National Collegiate Cheerleading Championships (Feb. 7-11, 2008)

United States Bowling Congress (Oct. 31, 2008- Aug. 15, 2009)

Cincinnati Reds Tryout Camp (June 12, 2009)

Niekro Foundation Fantasy Baseball Camp (Sept. 23-27, 2012)

LeBron James Skills Academy 2013 (July 6-8)

California Clasico soccer: Los Angeles Galaxy vs. San Jose Earthquakes – Feb. 13, 2016, Feb. 11, 2017)

NASCAR Press Conference (March 8, 2017)


Jerry Lewis Telethon (1989)

Sammy Davis Jr. Tribute (Dec. 21-22, 2012)

Beach Boys, Metallica, Earth Wind & Fire, Doobie Brothers concerts

“Les Miserables,” “Camelot,” “Sound of Music,” “Phantom of the Opera” and other Broadway tours


Las Vegas Centennial cake construction (May 14-15, 2005)
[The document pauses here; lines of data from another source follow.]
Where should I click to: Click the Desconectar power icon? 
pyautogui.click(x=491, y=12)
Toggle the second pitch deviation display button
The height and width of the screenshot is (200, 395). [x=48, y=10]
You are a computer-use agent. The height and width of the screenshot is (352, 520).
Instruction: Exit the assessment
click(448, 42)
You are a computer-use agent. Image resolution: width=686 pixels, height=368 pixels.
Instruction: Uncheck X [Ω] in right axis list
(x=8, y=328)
Centennial Birthday Celebration concert/fireworks (2005)

Maya Angelou (Feb. 27, 2007)

Job fairs

High school graduation ceremonies

Project Homeless Connect, Nevada Homeless Alliance

Gourmet Grazer, Alliance of Black Culinarians

Police, fire and teacher training and testing

Dance and music recitals

Pet shows

Home shows

Bridal shows

Health, beauty and fitness shows

Dance and cheerleading competitions

100-Year Girl Scout birthday bash (Sept. 15, 2012)

Indian National Finals Powwow (Nov. 9-11, 2016)

Las Vegas BikeFest

Gun shows

The Craft Festival

Source: Las Vegas Visitors and Convention Authority

Las Vegas 51s: Going, but not gone — yet

The Las Vegas 51s — the city’s Triple-A minor league baseball team — will move to a new Summerlin ballpark in 2019.
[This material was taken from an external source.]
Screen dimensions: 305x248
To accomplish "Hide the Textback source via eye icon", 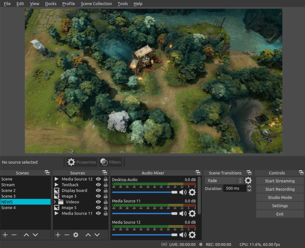I will point(98,185).
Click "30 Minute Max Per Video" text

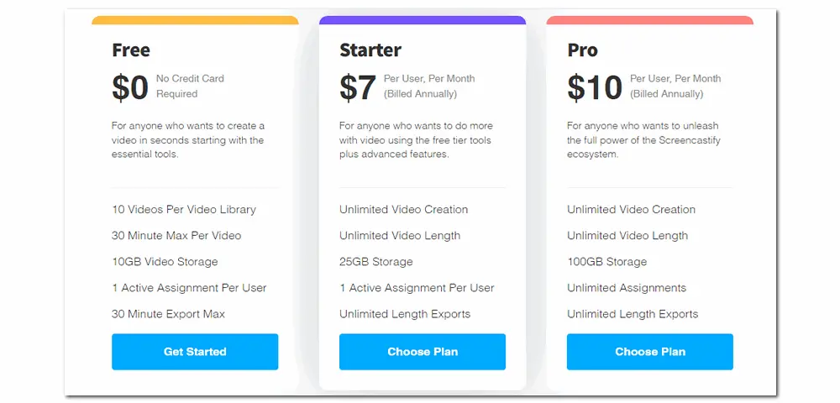click(176, 236)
Which gives them one more season at Cashman Field, which debuted in 1983.

At the time, Cashman “was typically looked on as being the best,” notes 51s President Don Logan. At the time, “a lot of stadiums were old, made out of wood.”
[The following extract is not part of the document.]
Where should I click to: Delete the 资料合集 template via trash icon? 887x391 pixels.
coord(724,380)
When it opened, Cashman’s “locker rooms were the best,” he says. “Now, they’re the worst.”

Beyond the ballpark itself, Cashman Field’s location — north of U.S. Highway 95, on Las Vegas Boulevard North and Washington Avenue — “has been forgotten about” during the downtown redevelopment boom, Logan contends. “It’s time to move on.”

Even so, after 35 seasons with the team, Logan has fond memories, from Big League Weekend visits by major-league teams to such regulars in the stands as late Gov. Mike O’Callaghan.

Asked if he’ll miss the old place after the move, Logan replies instantly. “Of course I will,” he says. “I’ve had a chair (there) since 1987 that finally gave up the ghost.”